Tutto sarebbe iniziato nell’ottobre 2024, quando Ramazzotti ha acquistato un appartamento nel quartiere CityLife, uno dei più moderni e prestigiosi di Milano. Poco dopo sono partiti i lavori di ristrutturazione, che secondo il vicino – un professionista di 59 anni – avrebbero causato forti rumori e vibrazioni per settimane.
La situazione, stando al racconto dell’uomo, sarebbe peggiorata nel dicembre successivo, quando parte del soffitto del suo appartamento avrebbe ceduto, rendendo l’abitazione inagibile. Da qui la decisione di rivolgersi al tribunale e chiedere un risarcimento danni che supererebbe i 200mila euro, comprendendo le spese di riparazione, l’affitto di una casa alternativa e le perdite economiche legate all’impossibilità di lavorare da casa.

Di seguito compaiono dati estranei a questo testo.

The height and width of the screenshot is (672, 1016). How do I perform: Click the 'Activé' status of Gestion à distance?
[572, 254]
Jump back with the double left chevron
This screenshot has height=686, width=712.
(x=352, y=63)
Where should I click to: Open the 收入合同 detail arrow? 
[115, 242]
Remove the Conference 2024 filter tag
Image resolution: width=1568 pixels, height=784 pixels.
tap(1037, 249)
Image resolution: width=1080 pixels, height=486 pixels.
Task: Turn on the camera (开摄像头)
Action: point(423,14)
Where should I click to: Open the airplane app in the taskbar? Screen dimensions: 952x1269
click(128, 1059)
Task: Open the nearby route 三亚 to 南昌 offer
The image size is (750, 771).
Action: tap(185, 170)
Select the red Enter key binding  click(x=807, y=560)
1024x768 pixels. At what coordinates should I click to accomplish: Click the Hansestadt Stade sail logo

Di tutt’altro avviso la posizione del cantante. Attraverso i suoi legali, Ramazzotti respinge le accuse, sostenendo che le richieste del vicino siano prive di riscontri concreti e che i danni potrebbero essere legati a problemi strutturali già presenti nell’edificio, e non direttamente ai lavori effettuati nel suo appartamento.
La vicenda è ora al vaglio della giustizia. Una nuova udienza di conciliazione è stata fissata per il 19 gennaio 2026, con l’obiettivo di trovare un accordo tra le parti ed evitare un lungo contenzioso.
Nel frattempo, il caso continua a far discutere, riportando l’attenzione su quanto possano diventare complesse le dinamiche di convivenza, anche nei contesti più esclusivi.